利他有利于人的全面发展。从马斯洛需求层次理论看,当人类处于较低的需求层次时,产生的往往是利己行为,但更高的需求则需要通过与他人合作共享才会得到满足。需求的满足需要一定程度的利他主义,“人的需要水平越高,共享本性的展开越充分” ,因而越是高层次需要的满足,越需要共享,越具有利他性。当低层次需要得到满足后,发展的需求会逐步提高到需要自我实现的层次,此时利己和利他的矛盾与冲突就会有解决的机会与可能。因此,当只追求最基本的物质需求时,追求个人利益最大化是合理的。但是一旦产生其他层次的需求,利己与利他就不再是彼此竞争的两个方面。在这个层面上,利己主义仿佛已经融入了利他主义。

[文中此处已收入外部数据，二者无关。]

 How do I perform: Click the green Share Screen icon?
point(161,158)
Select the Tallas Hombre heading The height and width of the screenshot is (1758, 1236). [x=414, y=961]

人类社会需要利他精神。自古以来,人类都是相互依赖生存的,没有人是一座孤岛。正如马克思所说的,“只有在集体中,个人才能获得全面发展其才能的手段”。牛顿在总结自己一生的成就时曾说,“我是站在别人的肩膀上看世界的”,这其中隐含着个体(同学、朋友、同事等)之间的利他是不可或缺之意。在分工日益细化而又紧密相连的链条中,个体的利益都在满足他人、社会、国家的需要中得以实现。如果人人都只追求自身利益最大化而不顾他人,那么我们将陷入“霍布斯丛林”而无法自拔。社会互害的本质是过度利己主义的短视,如不加以规制,将会演化为互害型社会。但是,如果每个人都愿意为了他人利益而让渡自己的部分利益,一个“人人为我、我为人人”的社会才会成为可能。进入数字社会,必须强化利他行为导向,社会才能健康、有序、和谐和可持续发展。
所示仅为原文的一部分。